Additional info
ZeClinics provides a comprehensive portfolio of toxicity, genetic and efficacy services – including disease modeling, target validation, drug efficacy screening, and chemical safety assessment.
ZeTox
The ZeTox platform includes a battery of in vivo toxicity testing services. Using zebrafish at different developmental stages, we conduct high throughput safety screenings of novel drugs and chemicals with potential human or environmental risk.
Safety studies using mammalian models are expensive and long-lasting, and according to meta-analyses, they predict only about 50% of specific toxic effects in humans. An integrative approach using alternative model systems such as zebrafish through early safety evaluation can improve prediction of human outcomes while significantly reducing time, cost and use of mammals in toxicity screenings.
ZeGenesis
The ZeGenesis platform is a portfolio of genetic services including but not limited to mutagenesis, transgenesis, and gene expression modulation studies. We are an officially licensed CRISPR solutions provider.

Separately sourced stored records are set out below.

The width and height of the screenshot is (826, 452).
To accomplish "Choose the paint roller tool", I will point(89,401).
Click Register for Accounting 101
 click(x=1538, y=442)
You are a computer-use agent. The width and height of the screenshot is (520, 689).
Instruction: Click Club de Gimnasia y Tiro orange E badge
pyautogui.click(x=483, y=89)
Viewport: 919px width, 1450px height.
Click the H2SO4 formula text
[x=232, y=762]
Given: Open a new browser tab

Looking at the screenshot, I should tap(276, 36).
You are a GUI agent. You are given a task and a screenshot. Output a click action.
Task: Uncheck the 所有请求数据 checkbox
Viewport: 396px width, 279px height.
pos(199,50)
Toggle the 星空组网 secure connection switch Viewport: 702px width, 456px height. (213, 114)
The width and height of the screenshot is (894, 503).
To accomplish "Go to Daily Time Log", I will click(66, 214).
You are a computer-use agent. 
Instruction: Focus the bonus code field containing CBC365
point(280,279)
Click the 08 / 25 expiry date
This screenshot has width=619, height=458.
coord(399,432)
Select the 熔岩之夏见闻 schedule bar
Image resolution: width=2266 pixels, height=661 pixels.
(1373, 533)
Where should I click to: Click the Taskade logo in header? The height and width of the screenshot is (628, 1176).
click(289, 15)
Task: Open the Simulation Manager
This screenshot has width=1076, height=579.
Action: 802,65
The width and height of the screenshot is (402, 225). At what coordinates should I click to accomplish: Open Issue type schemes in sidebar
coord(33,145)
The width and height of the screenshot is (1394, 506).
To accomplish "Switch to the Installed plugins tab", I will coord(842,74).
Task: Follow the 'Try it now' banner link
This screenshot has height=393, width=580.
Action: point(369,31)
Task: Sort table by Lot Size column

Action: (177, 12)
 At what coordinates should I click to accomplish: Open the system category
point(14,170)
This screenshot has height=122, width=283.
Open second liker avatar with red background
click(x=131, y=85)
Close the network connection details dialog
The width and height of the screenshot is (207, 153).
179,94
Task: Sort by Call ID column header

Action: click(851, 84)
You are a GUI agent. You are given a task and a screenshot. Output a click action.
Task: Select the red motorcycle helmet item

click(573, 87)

We can generate tailored somatic or germline editing in order to deliver stable genetically-modified zebrafish lines optimized to your requirements. We can also transiently modify gene expression according to your experimental needs.
Our zebrafish genetic services are the solution for the following scientific purposes:
- - Study of biological processes
- - Disease modeling
- - Functional genomic studies
- - Target gene validation
- - Screening of therapeutic compounds
ZeEfficacy
The ZeEfficacy platform is a portfolio of zebrafish solutions including ready-to-use disease models and high throughput phenotypic screening, for drug discovery and genetic functional studies.
Development of new drugs costs >€2,5 bn and takes 10-15 years to complete. Preclinical development of compounds is a long and expensive process and represents 30% of the drug development cost. Huge failure rates are behind these high costs, as thousands of compounds are screened early in the R&D process, but only a few will ultimately receive approval. Optimization of the compound screening process using cost-efficient models and high performance approaches would have a major impact on reducing drug development costs.
Different preclinical strategies can be used to identify potential drug candidates. A study of approved drugs revealed that phenotypic screening has been more successful than others in the discovery of new drugs. Looking broadly back over the last decades, the phenotypic-based approaches have resulted in twice as many approved new drugs as target-centric assays.
Those insights indicate that Biopharmaceutical companies can benefit from expanding their phenotype-based drug discovery programs. By focusing on the phenotype, efficacious drugs are identified in a more cost- and time-efficient manner.